Perhaps, this is for the attention of the Council of Europe Parliamentary Assembly, perhaps this is for the attention of human rights watch organizations, perhaps its for nobody's attention after all nobody cares really at policy and decision making level abroad about rights, freedoms of Azerbaijani people. 

So perhaps I am addressing very those members of the parliament who voted against the resolution on political prisoners not so long ago. I must share with you, dear apologists and avid supporters, the brutality of Azerbaijani government, its so called democracy and respect for its people. Surely, this is not the kind of stability our officials talk about when they meet in Brussels, Strasbourg or DC. And surely, this is not what they show you when they invite you to lavish parties at consulates, embassies, residences of Azerbaijani ambassadors abroad. 

This is from a letter shared by journalists arrested during the riots in Ismayilli:
They keep people from Quba in terrible conditions. Those trialed in Khachmaz as "organizers" of Quba events were taken from Baku (Kurdakhani) to Khachmaz on a cargo train. They traveled the night, cold, on the bare floor of the compartment reaching their destination in the morning. In Khachmaz they are held in a room with an open sewage. They are sticking bottles into the hole of the sewage just so not to go crazy.
Sounds like a scene from a movie, but its not. This is real. This is present day Azerbaijan, and this is the country you dear apologists say is doing pretty well and there are no issues with human rights abuse. But do not worry, you are safe and you can have as much caviar as you want. Because this is the imaginary stable Azerbaijan you prefer to believe in.

Sunday, January 13

January 12th Protest, Baku, and some rhymes

Last night, as I sat down to read up on the news and tweets from yesterday's protest in Baku, I thought of writing this. Seeing police officers carry peaceful protesters in their arms (literally); blood trickling down from a young man's face brutally treated by the police and those mothers and fathers, holding pictures of their dead sons. Mourning for their children who will never come back, demand justice  and yet our police, cared little of that.

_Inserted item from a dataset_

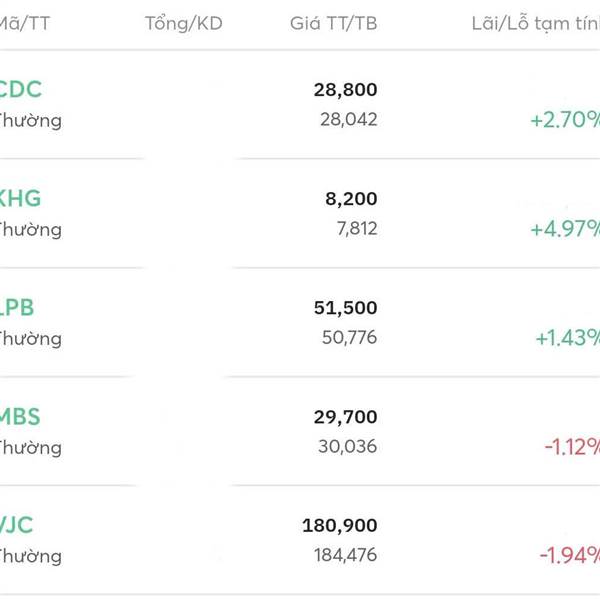Click the Mã/TT column header
The width and height of the screenshot is (600, 600).
(x=24, y=23)
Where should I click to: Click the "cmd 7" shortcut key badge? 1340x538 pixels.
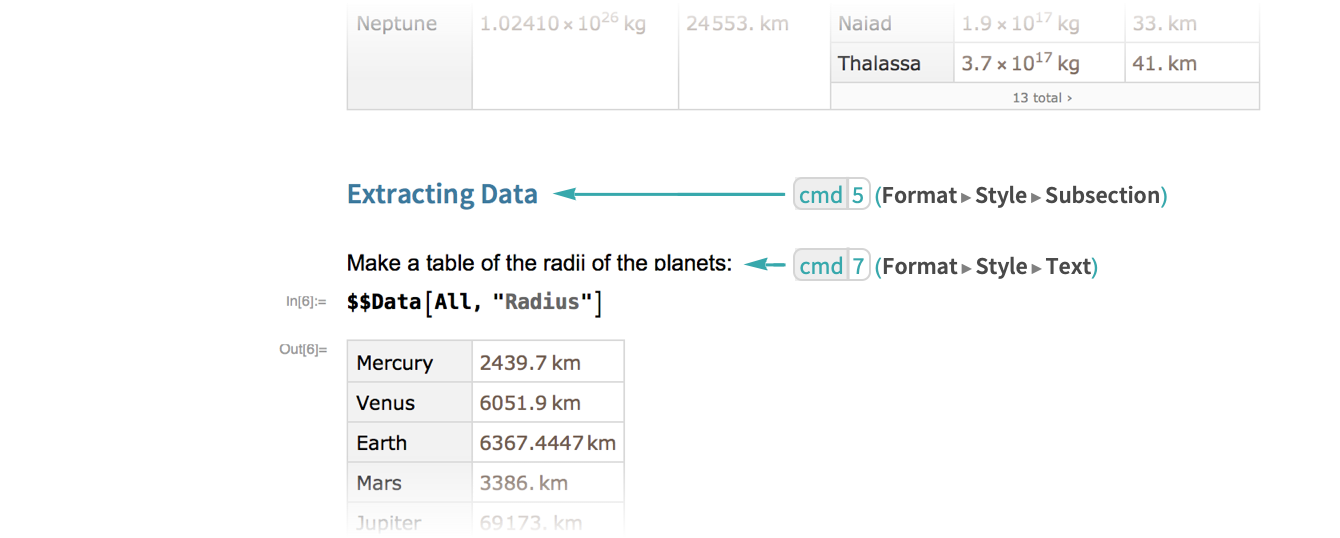point(832,266)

Its not much- few sentences put together and a bit of rhyming.
 
They take, we sit in silence not saying much
They steal, we keep on sitting,  not caring much
They lie, we grow accustomed to things as such

And so we live, in silence, quiet, unattached
Pretending things are well as we detach
Ourselves, our families, and friends
From the reality and finally lost touch
With what is known as freedom and equal rights

But wait, am I asking already for too much?
No! Not much! Its time to act!

To get whats ours, and that's a fact!
No time to sit in silence and not say much
No time to care little or not as much
We can't afford to let ourselves detach
Together, as one voice we must react!